Text and item location entries
>>>
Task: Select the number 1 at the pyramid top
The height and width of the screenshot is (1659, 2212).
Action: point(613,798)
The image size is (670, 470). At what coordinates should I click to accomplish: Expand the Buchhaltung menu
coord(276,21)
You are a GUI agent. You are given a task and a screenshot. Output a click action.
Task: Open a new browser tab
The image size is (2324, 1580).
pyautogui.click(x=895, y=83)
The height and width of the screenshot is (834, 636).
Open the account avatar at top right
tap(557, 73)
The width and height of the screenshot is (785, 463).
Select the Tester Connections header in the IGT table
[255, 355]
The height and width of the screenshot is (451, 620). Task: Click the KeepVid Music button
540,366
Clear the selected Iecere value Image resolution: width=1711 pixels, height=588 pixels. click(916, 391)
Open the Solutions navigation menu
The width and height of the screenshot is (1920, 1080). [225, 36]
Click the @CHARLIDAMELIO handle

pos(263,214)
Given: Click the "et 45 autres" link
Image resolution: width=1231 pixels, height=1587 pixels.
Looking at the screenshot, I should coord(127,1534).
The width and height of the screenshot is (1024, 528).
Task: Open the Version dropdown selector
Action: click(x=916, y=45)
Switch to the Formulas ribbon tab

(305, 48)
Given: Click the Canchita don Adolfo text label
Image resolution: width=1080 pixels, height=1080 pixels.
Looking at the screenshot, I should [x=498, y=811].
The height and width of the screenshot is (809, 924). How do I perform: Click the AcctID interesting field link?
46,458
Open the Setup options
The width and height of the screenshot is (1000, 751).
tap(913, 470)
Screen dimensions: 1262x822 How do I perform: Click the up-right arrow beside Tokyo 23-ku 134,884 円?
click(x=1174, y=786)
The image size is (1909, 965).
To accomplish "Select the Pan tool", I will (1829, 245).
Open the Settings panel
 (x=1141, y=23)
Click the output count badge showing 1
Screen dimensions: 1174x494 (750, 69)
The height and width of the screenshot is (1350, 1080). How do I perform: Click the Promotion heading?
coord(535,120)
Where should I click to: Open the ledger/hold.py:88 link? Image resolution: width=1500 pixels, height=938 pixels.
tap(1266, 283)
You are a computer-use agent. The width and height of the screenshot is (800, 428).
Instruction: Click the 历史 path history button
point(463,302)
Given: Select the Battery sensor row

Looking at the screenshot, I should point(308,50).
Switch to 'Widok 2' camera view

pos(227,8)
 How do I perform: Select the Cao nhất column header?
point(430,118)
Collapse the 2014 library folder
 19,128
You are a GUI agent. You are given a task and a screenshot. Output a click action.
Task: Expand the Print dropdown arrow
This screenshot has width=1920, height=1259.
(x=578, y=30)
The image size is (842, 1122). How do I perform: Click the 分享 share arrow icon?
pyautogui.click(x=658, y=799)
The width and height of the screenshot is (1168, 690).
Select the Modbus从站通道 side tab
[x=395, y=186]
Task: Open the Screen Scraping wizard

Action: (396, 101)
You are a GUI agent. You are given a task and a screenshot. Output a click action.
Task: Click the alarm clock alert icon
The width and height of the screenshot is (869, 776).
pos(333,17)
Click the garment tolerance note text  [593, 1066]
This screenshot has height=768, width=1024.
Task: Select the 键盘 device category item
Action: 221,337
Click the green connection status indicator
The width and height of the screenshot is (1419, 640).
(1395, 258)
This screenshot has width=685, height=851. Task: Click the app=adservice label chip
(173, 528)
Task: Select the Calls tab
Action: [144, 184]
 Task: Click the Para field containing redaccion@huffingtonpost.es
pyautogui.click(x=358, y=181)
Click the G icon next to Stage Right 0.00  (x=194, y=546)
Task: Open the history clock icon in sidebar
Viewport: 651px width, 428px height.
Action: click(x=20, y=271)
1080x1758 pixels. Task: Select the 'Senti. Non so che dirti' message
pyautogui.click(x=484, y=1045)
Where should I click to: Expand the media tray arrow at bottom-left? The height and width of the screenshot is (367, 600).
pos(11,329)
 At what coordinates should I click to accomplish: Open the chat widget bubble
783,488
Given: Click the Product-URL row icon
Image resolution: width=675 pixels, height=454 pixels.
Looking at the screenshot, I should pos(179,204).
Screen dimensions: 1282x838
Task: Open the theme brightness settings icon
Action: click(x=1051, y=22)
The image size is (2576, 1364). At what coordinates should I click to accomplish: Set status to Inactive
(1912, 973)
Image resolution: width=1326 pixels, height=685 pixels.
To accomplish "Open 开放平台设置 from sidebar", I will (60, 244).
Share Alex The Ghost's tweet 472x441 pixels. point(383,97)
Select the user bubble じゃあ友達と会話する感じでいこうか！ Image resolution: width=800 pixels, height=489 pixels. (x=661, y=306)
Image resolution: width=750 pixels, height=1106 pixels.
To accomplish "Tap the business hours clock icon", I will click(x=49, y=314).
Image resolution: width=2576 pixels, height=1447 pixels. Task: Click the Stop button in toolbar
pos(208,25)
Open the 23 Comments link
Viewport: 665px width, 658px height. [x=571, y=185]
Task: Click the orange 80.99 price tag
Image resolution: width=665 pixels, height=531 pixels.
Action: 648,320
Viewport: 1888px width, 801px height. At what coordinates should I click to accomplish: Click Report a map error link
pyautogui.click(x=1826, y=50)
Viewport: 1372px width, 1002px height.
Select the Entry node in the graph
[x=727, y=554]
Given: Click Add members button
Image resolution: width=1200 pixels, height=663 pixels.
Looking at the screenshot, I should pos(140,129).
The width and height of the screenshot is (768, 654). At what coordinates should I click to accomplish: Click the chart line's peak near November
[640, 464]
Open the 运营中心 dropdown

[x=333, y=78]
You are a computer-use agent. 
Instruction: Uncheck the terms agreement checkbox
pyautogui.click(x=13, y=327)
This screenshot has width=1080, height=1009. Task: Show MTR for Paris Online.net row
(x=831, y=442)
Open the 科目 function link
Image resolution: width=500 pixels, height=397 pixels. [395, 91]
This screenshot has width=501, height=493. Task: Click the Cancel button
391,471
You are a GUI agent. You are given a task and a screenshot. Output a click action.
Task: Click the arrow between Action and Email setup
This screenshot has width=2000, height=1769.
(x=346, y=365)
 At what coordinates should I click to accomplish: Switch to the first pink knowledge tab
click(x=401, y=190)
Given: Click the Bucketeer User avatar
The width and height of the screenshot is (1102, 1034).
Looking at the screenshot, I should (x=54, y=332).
<<<
## What is needed
Rescale the stretch from the start of the records through the line containing "tap(557, 73)", and write every line out again, requests included. Multiply only the coordinates in the answers by 1.15 and round each to a whole number, rounding halves up.

## Exercise output
Task: Select the number 1 at the pyramid top
The height and width of the screenshot is (1659, 2212).
Action: point(705,918)
The image size is (670, 470). At what coordinates should I click to accomplish: Expand the Buchhaltung menu
coord(317,24)
You are a GUI agent. You are given a task and a screenshot. Output a click action.
Task: Open a new browser tab
The image size is (2324, 1580).
pyautogui.click(x=1029, y=95)
The height and width of the screenshot is (834, 636).
Open the account avatar at top right
tap(641, 84)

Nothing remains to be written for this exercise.